Assignment
Write each entry out again, exactly as it is written.

= = = =

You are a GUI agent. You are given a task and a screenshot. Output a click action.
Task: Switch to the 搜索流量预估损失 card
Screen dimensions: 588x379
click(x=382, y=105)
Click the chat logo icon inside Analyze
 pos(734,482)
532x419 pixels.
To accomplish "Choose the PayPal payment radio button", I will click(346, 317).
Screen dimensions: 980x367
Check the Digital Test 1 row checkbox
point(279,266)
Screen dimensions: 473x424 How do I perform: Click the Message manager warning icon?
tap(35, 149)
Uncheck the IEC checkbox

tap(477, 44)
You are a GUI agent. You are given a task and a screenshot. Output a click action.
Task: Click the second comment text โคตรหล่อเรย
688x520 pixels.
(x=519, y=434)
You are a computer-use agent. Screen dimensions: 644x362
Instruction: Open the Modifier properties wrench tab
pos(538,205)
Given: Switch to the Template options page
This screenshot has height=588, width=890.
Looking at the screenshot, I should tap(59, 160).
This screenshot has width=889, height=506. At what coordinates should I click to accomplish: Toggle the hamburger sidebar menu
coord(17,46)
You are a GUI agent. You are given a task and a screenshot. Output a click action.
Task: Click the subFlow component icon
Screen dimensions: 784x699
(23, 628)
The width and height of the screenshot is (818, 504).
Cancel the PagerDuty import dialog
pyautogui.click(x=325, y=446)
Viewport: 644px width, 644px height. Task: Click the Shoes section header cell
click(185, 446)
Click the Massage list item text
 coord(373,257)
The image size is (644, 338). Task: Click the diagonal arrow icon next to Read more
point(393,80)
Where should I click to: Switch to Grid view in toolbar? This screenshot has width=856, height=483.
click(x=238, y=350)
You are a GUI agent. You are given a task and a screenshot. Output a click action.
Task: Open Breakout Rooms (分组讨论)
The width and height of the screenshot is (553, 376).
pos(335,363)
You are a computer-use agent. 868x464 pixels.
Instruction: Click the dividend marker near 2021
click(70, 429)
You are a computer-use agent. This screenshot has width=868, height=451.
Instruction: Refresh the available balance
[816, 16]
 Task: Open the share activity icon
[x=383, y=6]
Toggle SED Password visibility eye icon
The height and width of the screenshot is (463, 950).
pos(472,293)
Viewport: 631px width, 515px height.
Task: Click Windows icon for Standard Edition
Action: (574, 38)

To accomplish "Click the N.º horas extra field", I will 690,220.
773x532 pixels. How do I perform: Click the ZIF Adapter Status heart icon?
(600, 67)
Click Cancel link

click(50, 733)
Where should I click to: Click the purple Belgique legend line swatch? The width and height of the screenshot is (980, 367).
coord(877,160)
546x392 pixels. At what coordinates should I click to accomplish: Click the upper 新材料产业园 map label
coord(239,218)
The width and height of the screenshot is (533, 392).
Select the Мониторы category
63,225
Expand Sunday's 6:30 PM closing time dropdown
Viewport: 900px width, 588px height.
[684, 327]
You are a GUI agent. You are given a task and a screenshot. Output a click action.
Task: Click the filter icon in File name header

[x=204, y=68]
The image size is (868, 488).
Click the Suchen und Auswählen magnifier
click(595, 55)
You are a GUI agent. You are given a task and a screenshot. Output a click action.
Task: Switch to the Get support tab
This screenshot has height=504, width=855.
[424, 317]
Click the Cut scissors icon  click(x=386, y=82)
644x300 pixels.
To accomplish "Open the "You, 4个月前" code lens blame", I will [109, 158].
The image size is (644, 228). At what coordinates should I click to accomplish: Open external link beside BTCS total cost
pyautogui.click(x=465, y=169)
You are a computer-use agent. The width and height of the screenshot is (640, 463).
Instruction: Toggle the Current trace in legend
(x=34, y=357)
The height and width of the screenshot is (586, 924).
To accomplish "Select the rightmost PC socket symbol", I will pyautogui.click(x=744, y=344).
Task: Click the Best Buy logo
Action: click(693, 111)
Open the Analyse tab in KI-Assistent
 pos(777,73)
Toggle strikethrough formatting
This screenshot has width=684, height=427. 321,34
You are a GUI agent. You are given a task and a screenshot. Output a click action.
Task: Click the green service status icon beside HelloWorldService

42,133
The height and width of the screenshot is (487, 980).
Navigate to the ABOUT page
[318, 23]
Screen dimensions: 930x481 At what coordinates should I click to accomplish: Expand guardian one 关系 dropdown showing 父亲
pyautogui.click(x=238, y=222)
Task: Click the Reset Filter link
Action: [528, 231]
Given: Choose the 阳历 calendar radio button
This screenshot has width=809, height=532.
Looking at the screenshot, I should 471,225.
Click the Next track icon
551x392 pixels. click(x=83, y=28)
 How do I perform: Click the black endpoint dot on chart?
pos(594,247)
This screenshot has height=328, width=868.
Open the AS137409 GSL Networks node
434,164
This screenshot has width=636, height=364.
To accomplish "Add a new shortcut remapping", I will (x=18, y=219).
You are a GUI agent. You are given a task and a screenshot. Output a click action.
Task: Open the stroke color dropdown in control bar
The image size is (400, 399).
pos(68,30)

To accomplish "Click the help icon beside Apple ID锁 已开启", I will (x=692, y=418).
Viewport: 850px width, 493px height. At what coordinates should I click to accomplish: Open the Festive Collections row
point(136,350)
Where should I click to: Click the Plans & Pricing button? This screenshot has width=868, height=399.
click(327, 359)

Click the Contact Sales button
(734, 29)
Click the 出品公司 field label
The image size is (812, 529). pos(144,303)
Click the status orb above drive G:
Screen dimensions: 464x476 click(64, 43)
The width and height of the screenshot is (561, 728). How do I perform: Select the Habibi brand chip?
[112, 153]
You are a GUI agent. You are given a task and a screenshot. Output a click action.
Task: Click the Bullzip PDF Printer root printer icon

= = = =

Task result
You are a GUI agent. You are given a task and a screenshot. Output a click action.
Task: Switch to the 搜索流量预估损失 card
Screen dimensions: 588x379
click(x=382, y=105)
Click the chat logo icon inside Analyze
 pos(734,482)
532x419 pixels.
To accomplish "Choose the PayPal payment radio button", I will click(346, 317).
Screen dimensions: 980x367
Check the Digital Test 1 row checkbox
point(279,266)
Screen dimensions: 473x424 How do I perform: Click the Message manager warning icon?
tap(35, 149)
Uncheck the IEC checkbox

tap(477, 44)
You are a GUI agent. You are given a task and a screenshot. Output a click action.
Task: Click the second comment text โคตรหล่อเรย
688x520 pixels.
(x=519, y=434)
You are a computer-use agent. Screen dimensions: 644x362
Instruction: Open the Modifier properties wrench tab
pos(538,205)
Given: Switch to the Template options page
This screenshot has height=588, width=890.
Looking at the screenshot, I should tap(59, 160).
This screenshot has width=889, height=506. At what coordinates should I click to accomplish: Toggle the hamburger sidebar menu
coord(17,46)
You are a GUI agent. You are given a task and a screenshot. Output a click action.
Task: Click the subFlow component icon
Screen dimensions: 784x699
(23, 628)
The width and height of the screenshot is (818, 504).
Cancel the PagerDuty import dialog
pyautogui.click(x=325, y=446)
Viewport: 644px width, 644px height. Task: Click the Shoes section header cell
click(185, 446)
Click the Massage list item text
 coord(373,257)
The image size is (644, 338). Task: Click the diagonal arrow icon next to Read more
point(393,80)
Where should I click to: Switch to Grid view in toolbar? This screenshot has width=856, height=483.
click(x=238, y=350)
You are a GUI agent. You are given a task and a screenshot. Output a click action.
Task: Open Breakout Rooms (分组讨论)
The width and height of the screenshot is (553, 376).
pos(335,363)
You are a computer-use agent. 868x464 pixels.
Instruction: Click the dividend marker near 2021
click(70, 429)
You are a computer-use agent. This screenshot has width=868, height=451.
Instruction: Refresh the available balance
[816, 16]
 Task: Open the share activity icon
[x=383, y=6]
Toggle SED Password visibility eye icon
The height and width of the screenshot is (463, 950).
pos(472,293)
Viewport: 631px width, 515px height.
Task: Click Windows icon for Standard Edition
Action: (574, 38)

To accomplish "Click the N.º horas extra field", I will 690,220.
773x532 pixels. How do I perform: Click the ZIF Adapter Status heart icon?
(600, 67)
Click Cancel link

click(50, 733)
Where should I click to: Click the purple Belgique legend line swatch? The width and height of the screenshot is (980, 367).
coord(877,160)
546x392 pixels. At what coordinates should I click to accomplish: Click the upper 新材料产业园 map label
coord(239,218)
The width and height of the screenshot is (533, 392).
Select the Мониторы category
63,225
Expand Sunday's 6:30 PM closing time dropdown
Viewport: 900px width, 588px height.
[684, 327]
You are a GUI agent. You are given a task and a screenshot. Output a click action.
Task: Click the filter icon in File name header

[x=204, y=68]
The image size is (868, 488).
Click the Suchen und Auswählen magnifier
click(595, 55)
You are a GUI agent. You are given a task and a screenshot. Output a click action.
Task: Switch to the Get support tab
This screenshot has height=504, width=855.
[424, 317]
Click the Cut scissors icon  click(x=386, y=82)
644x300 pixels.
To accomplish "Open the "You, 4个月前" code lens blame", I will [109, 158].
The image size is (644, 228). At what coordinates should I click to accomplish: Open external link beside BTCS total cost
pyautogui.click(x=465, y=169)
You are a computer-use agent. The width and height of the screenshot is (640, 463).
Instruction: Toggle the Current trace in legend
(x=34, y=357)
The height and width of the screenshot is (586, 924).
To accomplish "Select the rightmost PC socket symbol", I will pyautogui.click(x=744, y=344).
Task: Click the Best Buy logo
Action: click(693, 111)
Open the Analyse tab in KI-Assistent
 pos(777,73)
Toggle strikethrough formatting
This screenshot has width=684, height=427. 321,34
You are a GUI agent. You are given a task and a screenshot. Output a click action.
Task: Click the green service status icon beside HelloWorldService

42,133
The height and width of the screenshot is (487, 980).
Navigate to the ABOUT page
[318, 23]
Screen dimensions: 930x481 At what coordinates should I click to accomplish: Expand guardian one 关系 dropdown showing 父亲
pyautogui.click(x=238, y=222)
Task: Click the Reset Filter link
Action: [528, 231]
Given: Choose the 阳历 calendar radio button
This screenshot has width=809, height=532.
Looking at the screenshot, I should 471,225.
Click the Next track icon
551x392 pixels. click(x=83, y=28)
 How do I perform: Click the black endpoint dot on chart?
pos(594,247)
This screenshot has height=328, width=868.
Open the AS137409 GSL Networks node
434,164
This screenshot has width=636, height=364.
To accomplish "Add a new shortcut remapping", I will (x=18, y=219).
You are a GUI agent. You are given a task and a screenshot. Output a click action.
Task: Open the stroke color dropdown in control bar
The image size is (400, 399).
pos(68,30)

To accomplish "Click the help icon beside Apple ID锁 已开启", I will (x=692, y=418).
Viewport: 850px width, 493px height. At what coordinates should I click to accomplish: Open the Festive Collections row
point(136,350)
Where should I click to: Click the Plans & Pricing button? This screenshot has width=868, height=399.
click(327, 359)

Click the Contact Sales button
(734, 29)
Click the 出品公司 field label
The image size is (812, 529). pos(144,303)
Click the status orb above drive G:
Screen dimensions: 464x476 click(64, 43)
The width and height of the screenshot is (561, 728). How do I perform: Select the Habibi brand chip?
[112, 153]
You are a GUI agent. You are given a task and a screenshot. Output a click action.
Task: Click the Bullzip PDF Printer root printer icon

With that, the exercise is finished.